2018/09/10 のログ
■百鬼 > そうして思考する合間に、仮面越しの視線はジッと周囲を見据えている。
夜目などこの仕事を選んでいる時点で当然利くもので、例え誰かが気配や音を殺しても分かるだろう。
「―――矢張り、この辺りには赤い連中は来ていないか…いや、既に討伐されたか」
呟きながら、屋根の上からトンッと身を翻して音も立てずに地面へと着地する。
そのまま、変わらず無音の歩行でスラムを一人歩く。気配も音も無い…否、あるがそれはスラムの住人だろう。
「…向こうから出向いて来てくれるなら楽ではあるのだがな。」
と、希望的観測を述べてやれやれ、と二度目の小さな吐息。本当に面倒な依頼だ。
…そういえば、黒刀を預けたあの少女もこの騒動に関わっているのだろうか…いるのだろうな、と思い直す。
あの娘なりの正義を体現している以上、この騒ぎを見逃す訳もあるまい。
■百鬼 > しかし、今夜は静かなものだ――元より、スラムは落第街に比べたら割と静かなのが常だが。
この島の影、そして最底辺…地獄の底。公式には一切存在しないとされる場所。
だからこそ、自分のような者が仕事に困らないとも言えるのだけれど。
とはいえ、この静けさは不可思議…赤いゾンビの騒動にここらの住人も警戒しているのだろう。

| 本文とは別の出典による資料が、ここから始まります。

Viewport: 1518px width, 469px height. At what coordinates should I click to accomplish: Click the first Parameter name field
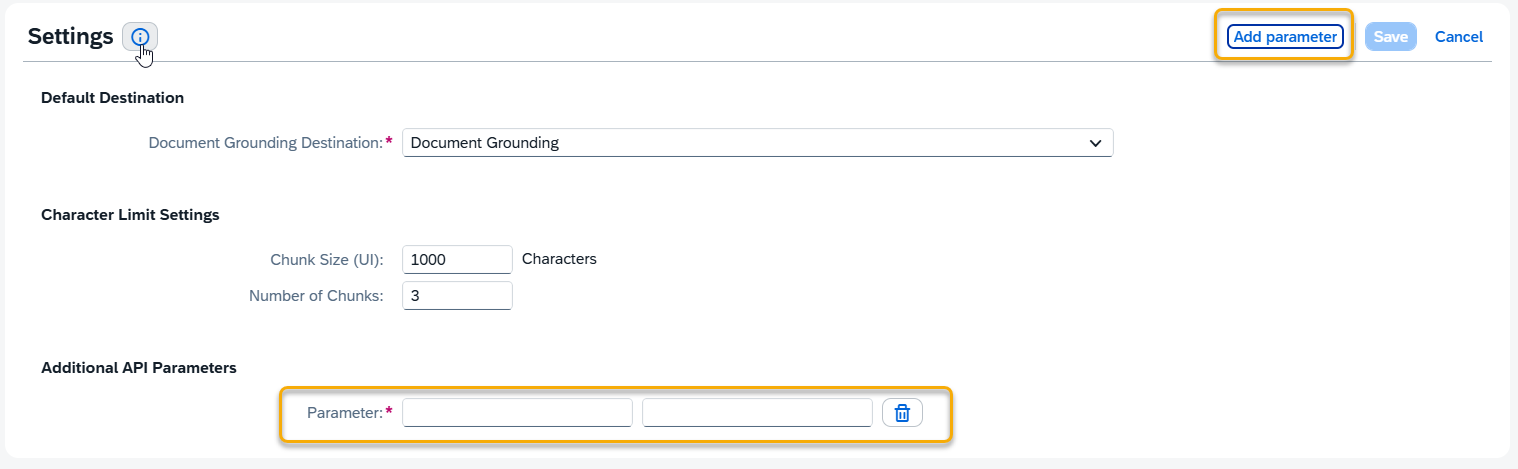(517, 413)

元より、スラムの連中は生死が掛かった出来事には特に敏感とも言える。
何せ一歩間違えれば死ぬし、普段の生活でも常に死と隣り合わせ…危機感知能力は自然と一流にもなるか。
「……矢張り、落第街寄りを探索するべきだったか…。」
今夜はどうにも目的を果たすには不都合、というより空振りに終わりそうで。
別の何かが釣れる可能性もあるが、それは標的ではない…ゆっくりと歩きながら緩く頭を振る。
空振りそのものは特に珍しくも無い。とはいえ、無収穫なのはそれもそれで聊か気が滅入る。
■百鬼 > やがて、その黒衣と仮面の殺し屋の姿はスラムの廃墟と闇に紛れる様に立ち去るだろう。
ご案内:「スラム」から百鬼さんが去りました。